The Madras High Court has begun hearing arguments on whether the ban on actor-director Kamal Haasan's film Vishwaroopam should be lifted. Mr Haasan's lawyer told the court that it is unconstitutional to stop the screening of a movie cleared by the censor board.
A judge who watched the film last weekend had advised Mr Haasan, who has also produced the film, to settle the matter amicably with the government.
Yesterday, reports emerged that Mr Haasan has been asked to edit his mega-budget thriller by nearly an hour to ensure it releases in theatres.
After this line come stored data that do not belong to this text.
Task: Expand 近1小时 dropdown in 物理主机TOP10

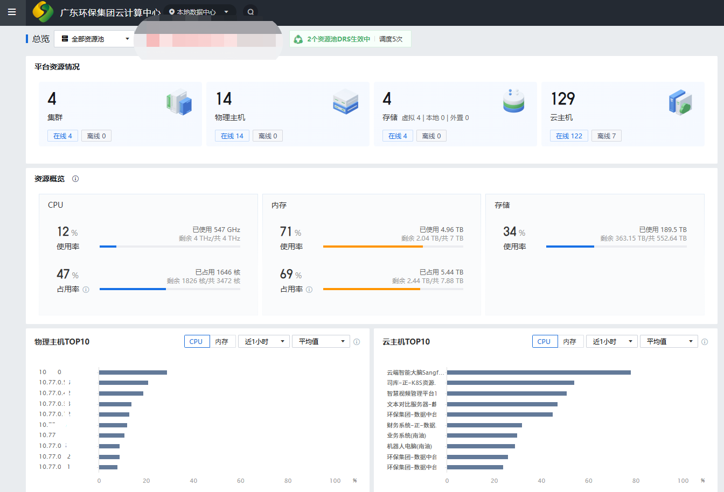Action: (x=264, y=341)
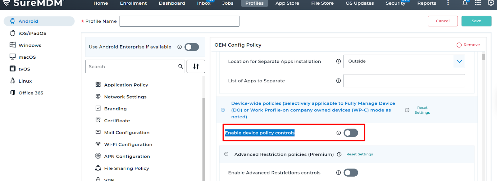Toggle Use Android Enterprise if available
The height and width of the screenshot is (181, 497).
192,47
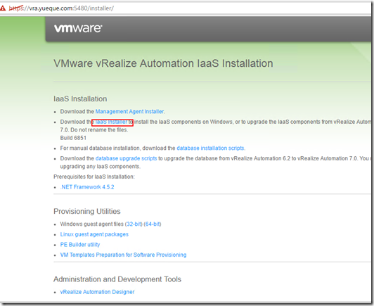Viewport: 374px width, 306px height.
Task: Open the PE Builder utility link
Action: 80,245
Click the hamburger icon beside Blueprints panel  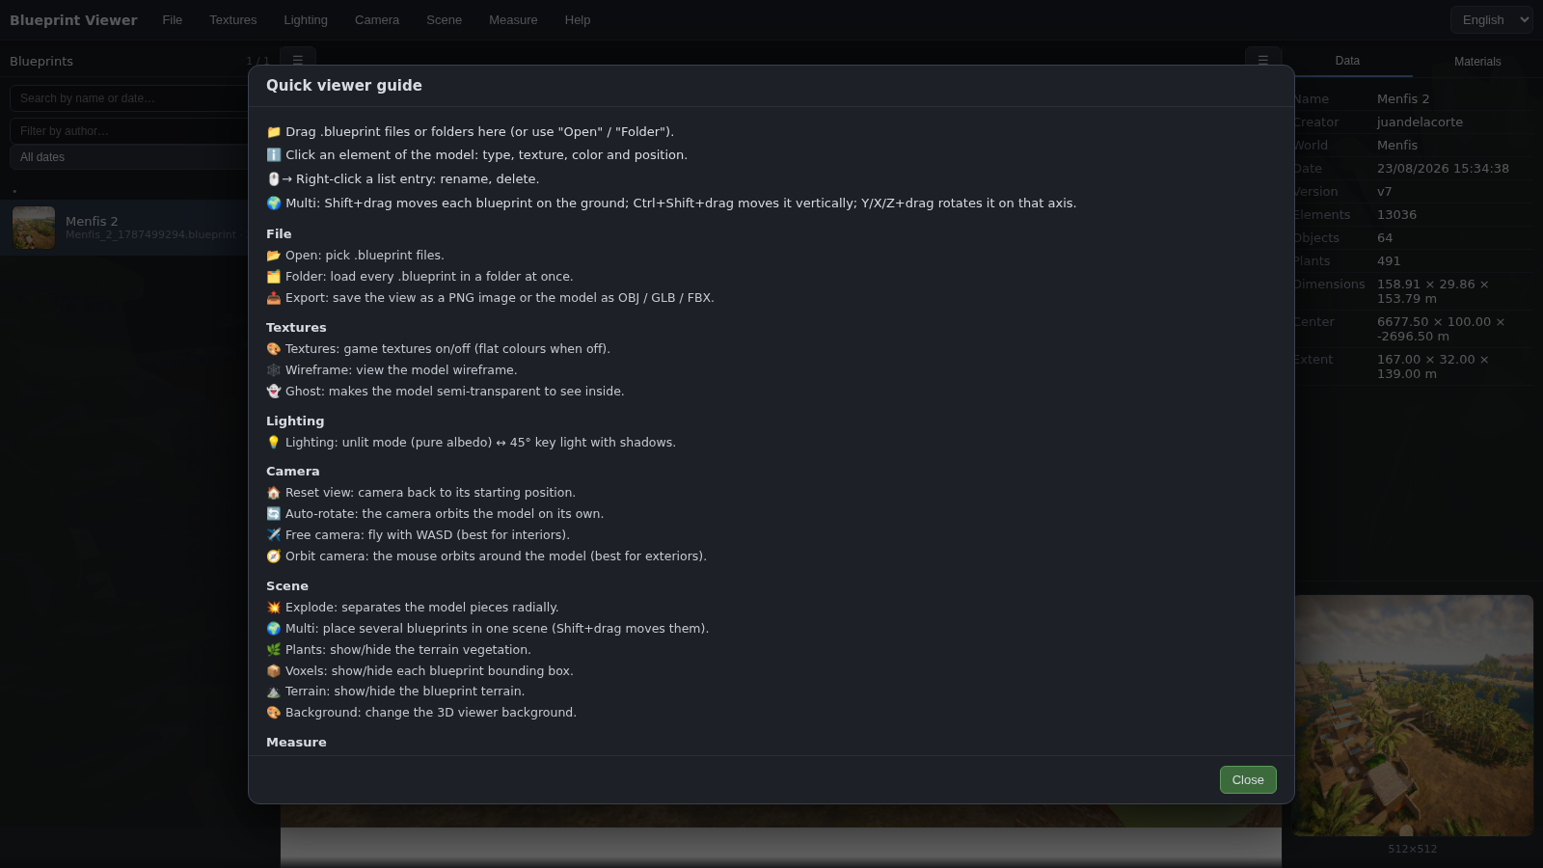coord(298,60)
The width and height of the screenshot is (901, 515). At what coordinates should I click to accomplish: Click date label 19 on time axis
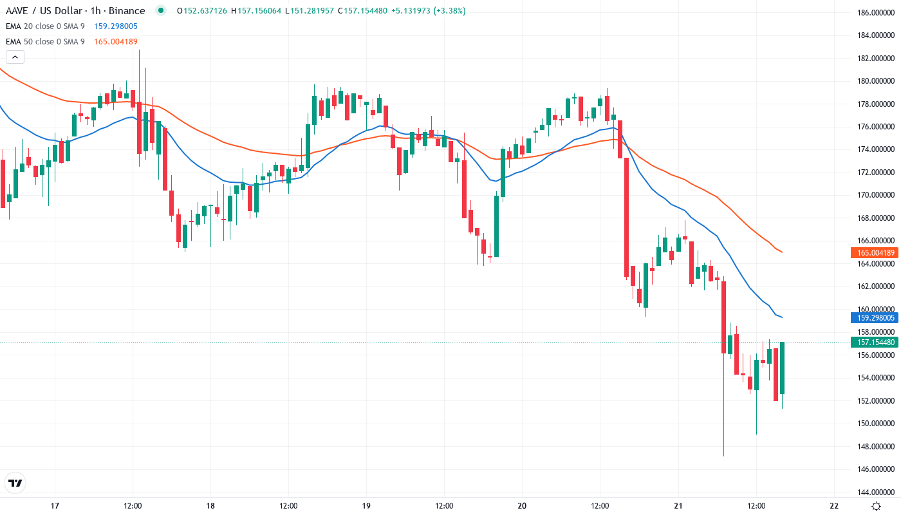click(366, 506)
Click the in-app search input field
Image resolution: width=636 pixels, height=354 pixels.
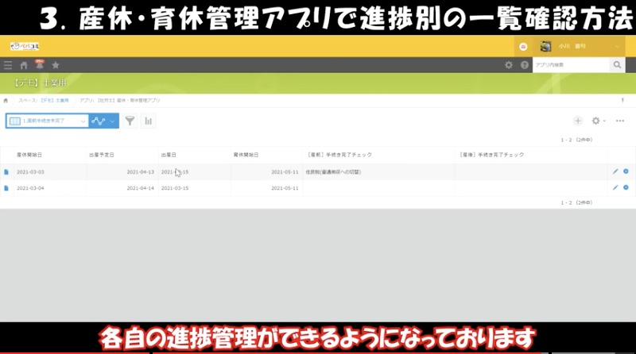click(x=570, y=65)
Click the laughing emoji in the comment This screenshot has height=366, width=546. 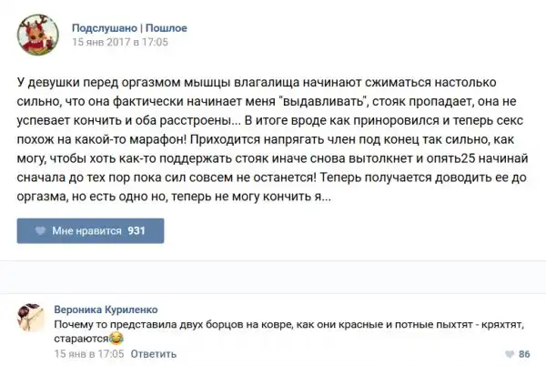[x=116, y=339]
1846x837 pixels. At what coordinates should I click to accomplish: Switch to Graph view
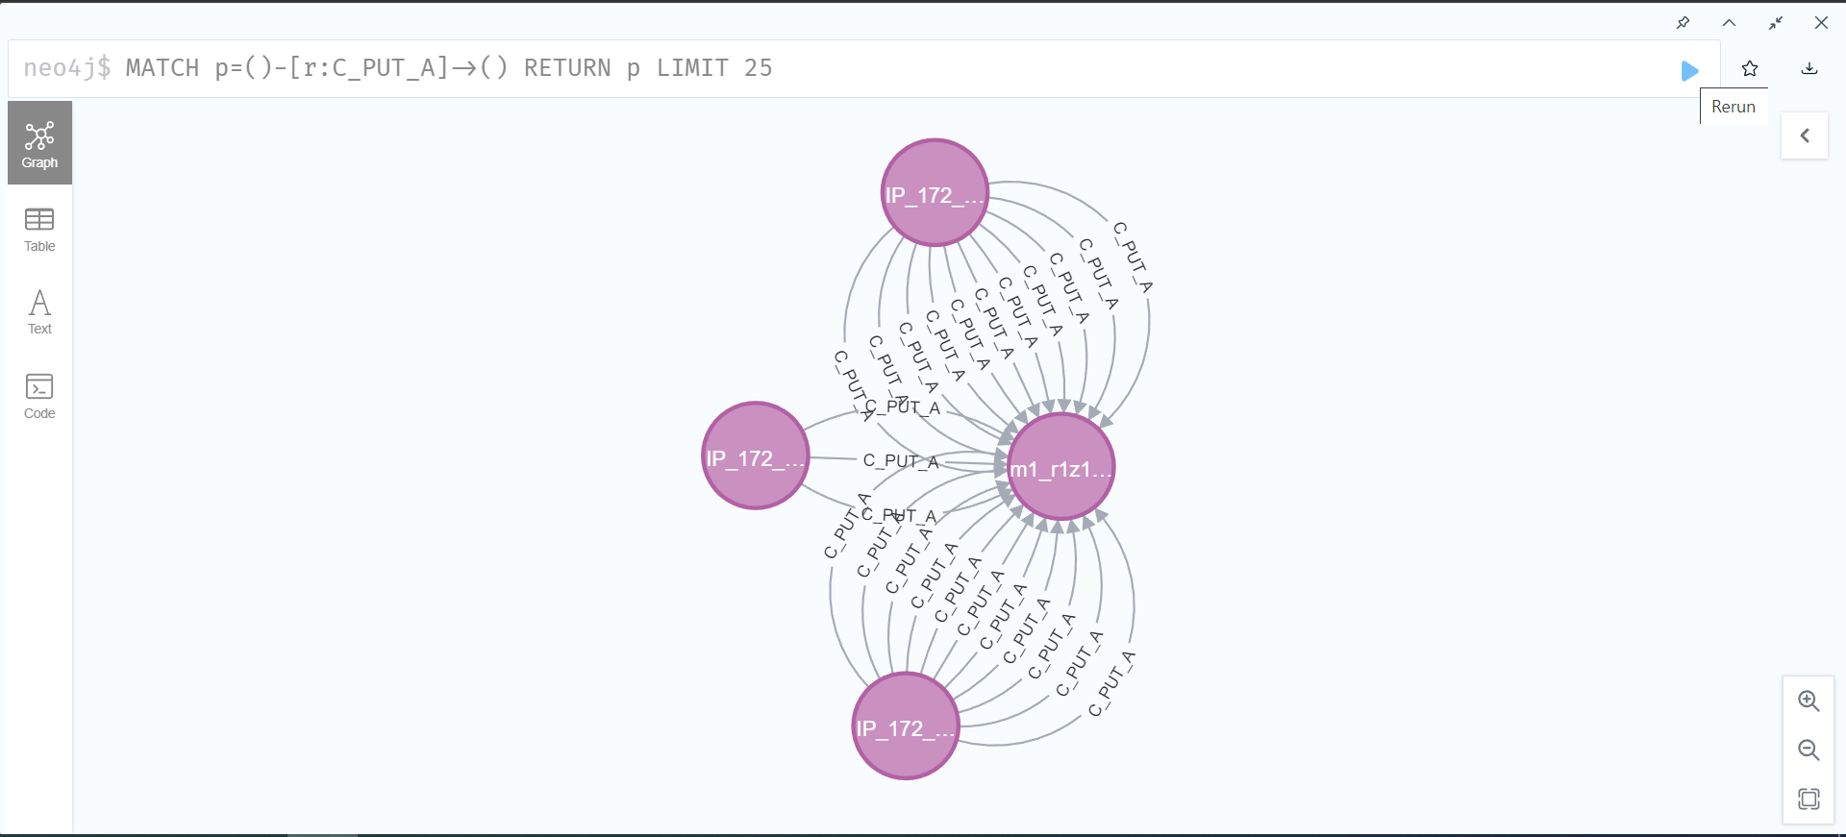tap(39, 143)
However, sources say the actor is unlikely to agree.
The editing was reportedly suggested by representatives of the Tamil Nadu government, which banned the film on the eve of its release last week after Muslim groups alleged that the film's portrayal of Muslims is offensive.
The actor has described the ban as "cultural terrorism" and had said, "Any neutral and patriotic Muslim will surely feel pride on seeing my film. It was designed for that purpose."
The censor board, which cleared the film, has also criticised the state government's intervention. "Even if there is any discrimination or any such against a community we are here to raise our voice even before the state government. Once we certify, I think the public should be allowed to watch the movie," said Leela Samson, Chairperson of the Central Board of Film Certification.
The controversy around the Rs 95-crore film has hampered its release in other southern states like Karnataka and Andhra Pradesh.
"Depending upon the way in which the judgment goes, the loss will be between Rs 55-80 crore. We don't know if the theatre will take up the movies, this is a matter of law. If the movie had to hurt the sentiments of any community, we wouldn't have made it," said Chandra Haasan, the film's producer and Kamal Haasan's brother.
Hardcore fans of the actor from Tamil Nadu have been taking buses to watch Vishwaroopam in neighbouring Kerala where some cinemas managed to screen the film.